## Problem
Everything in the records should be repeated exactly.

## Dataset content
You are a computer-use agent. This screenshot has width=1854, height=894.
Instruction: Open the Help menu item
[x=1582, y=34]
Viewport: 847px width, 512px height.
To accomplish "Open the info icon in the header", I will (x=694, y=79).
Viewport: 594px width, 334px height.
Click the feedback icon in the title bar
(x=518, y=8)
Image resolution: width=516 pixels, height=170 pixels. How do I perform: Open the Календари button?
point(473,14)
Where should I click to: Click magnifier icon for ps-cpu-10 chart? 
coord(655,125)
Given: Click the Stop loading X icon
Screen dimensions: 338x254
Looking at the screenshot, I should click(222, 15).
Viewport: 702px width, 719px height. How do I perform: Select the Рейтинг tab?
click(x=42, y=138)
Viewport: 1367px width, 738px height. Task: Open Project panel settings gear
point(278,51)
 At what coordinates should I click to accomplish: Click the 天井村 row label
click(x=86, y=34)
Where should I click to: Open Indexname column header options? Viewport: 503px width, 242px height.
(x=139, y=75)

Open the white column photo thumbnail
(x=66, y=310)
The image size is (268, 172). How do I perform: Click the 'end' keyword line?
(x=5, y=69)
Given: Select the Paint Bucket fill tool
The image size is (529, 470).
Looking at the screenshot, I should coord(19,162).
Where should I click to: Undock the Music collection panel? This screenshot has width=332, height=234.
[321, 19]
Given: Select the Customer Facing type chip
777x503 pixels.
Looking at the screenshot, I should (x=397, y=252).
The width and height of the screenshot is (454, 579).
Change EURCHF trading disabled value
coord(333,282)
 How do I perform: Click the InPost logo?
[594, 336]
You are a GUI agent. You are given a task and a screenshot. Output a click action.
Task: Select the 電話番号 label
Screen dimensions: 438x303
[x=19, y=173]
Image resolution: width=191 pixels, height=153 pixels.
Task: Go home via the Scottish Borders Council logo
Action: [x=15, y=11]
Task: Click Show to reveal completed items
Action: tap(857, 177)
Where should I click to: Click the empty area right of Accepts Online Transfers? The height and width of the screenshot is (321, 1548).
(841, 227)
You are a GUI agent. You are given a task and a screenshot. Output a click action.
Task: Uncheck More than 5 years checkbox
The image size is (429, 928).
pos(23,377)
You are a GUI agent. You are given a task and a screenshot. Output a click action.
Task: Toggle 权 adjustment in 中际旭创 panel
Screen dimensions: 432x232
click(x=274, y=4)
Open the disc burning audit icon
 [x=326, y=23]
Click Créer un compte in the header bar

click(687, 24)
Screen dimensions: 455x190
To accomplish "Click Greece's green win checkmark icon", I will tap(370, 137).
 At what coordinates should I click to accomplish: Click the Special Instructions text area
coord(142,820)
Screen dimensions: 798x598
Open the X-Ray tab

## Written solution
You are a computer-use agent. This screenshot has width=1854, height=894.
Instruction: Open the Help menu item
[x=1582, y=34]
Viewport: 847px width, 512px height.
To accomplish "Open the info icon in the header", I will (x=694, y=79).
Viewport: 594px width, 334px height.
Click the feedback icon in the title bar
(x=518, y=8)
Image resolution: width=516 pixels, height=170 pixels. How do I perform: Open the Календари button?
point(473,14)
Where should I click to: Click magnifier icon for ps-cpu-10 chart? 
coord(655,125)
Given: Click the Stop loading X icon
Screen dimensions: 338x254
Looking at the screenshot, I should click(222, 15).
Viewport: 702px width, 719px height. How do I perform: Select the Рейтинг tab?
click(x=42, y=138)
Viewport: 1367px width, 738px height. Task: Open Project panel settings gear
point(278,51)
 At what coordinates should I click to accomplish: Click the 天井村 row label
click(x=86, y=34)
Where should I click to: Open Indexname column header options? Viewport: 503px width, 242px height.
(x=139, y=75)

Open the white column photo thumbnail
(x=66, y=310)
The image size is (268, 172). How do I perform: Click the 'end' keyword line?
(x=5, y=69)
Given: Select the Paint Bucket fill tool
The image size is (529, 470).
Looking at the screenshot, I should coord(19,162).
Where should I click to: Undock the Music collection panel? This screenshot has width=332, height=234.
[321, 19]
Given: Select the Customer Facing type chip
777x503 pixels.
Looking at the screenshot, I should (x=397, y=252).
The width and height of the screenshot is (454, 579).
Change EURCHF trading disabled value
coord(333,282)
 How do I perform: Click the InPost logo?
[594, 336]
You are a GUI agent. You are given a task and a screenshot. Output a click action.
Task: Select the 電話番号 label
Screen dimensions: 438x303
[x=19, y=173]
Image resolution: width=191 pixels, height=153 pixels.
Task: Go home via the Scottish Borders Council logo
Action: [x=15, y=11]
Task: Click Show to reveal completed items
Action: tap(857, 177)
Where should I click to: Click the empty area right of Accepts Online Transfers? The height and width of the screenshot is (321, 1548).
(841, 227)
You are a GUI agent. You are given a task and a screenshot. Output a click action.
Task: Uncheck More than 5 years checkbox
The image size is (429, 928).
pos(23,377)
You are a GUI agent. You are given a task and a screenshot. Output a click action.
Task: Toggle 权 adjustment in 中际旭创 panel
Screen dimensions: 432x232
click(x=274, y=4)
Open the disc burning audit icon
 [x=326, y=23]
Click Créer un compte in the header bar

click(687, 24)
Screen dimensions: 455x190
To accomplish "Click Greece's green win checkmark icon", I will tap(370, 137).
 At what coordinates should I click to accomplish: Click the Special Instructions text area
coord(142,820)
Screen dimensions: 798x598
Open the X-Ray tab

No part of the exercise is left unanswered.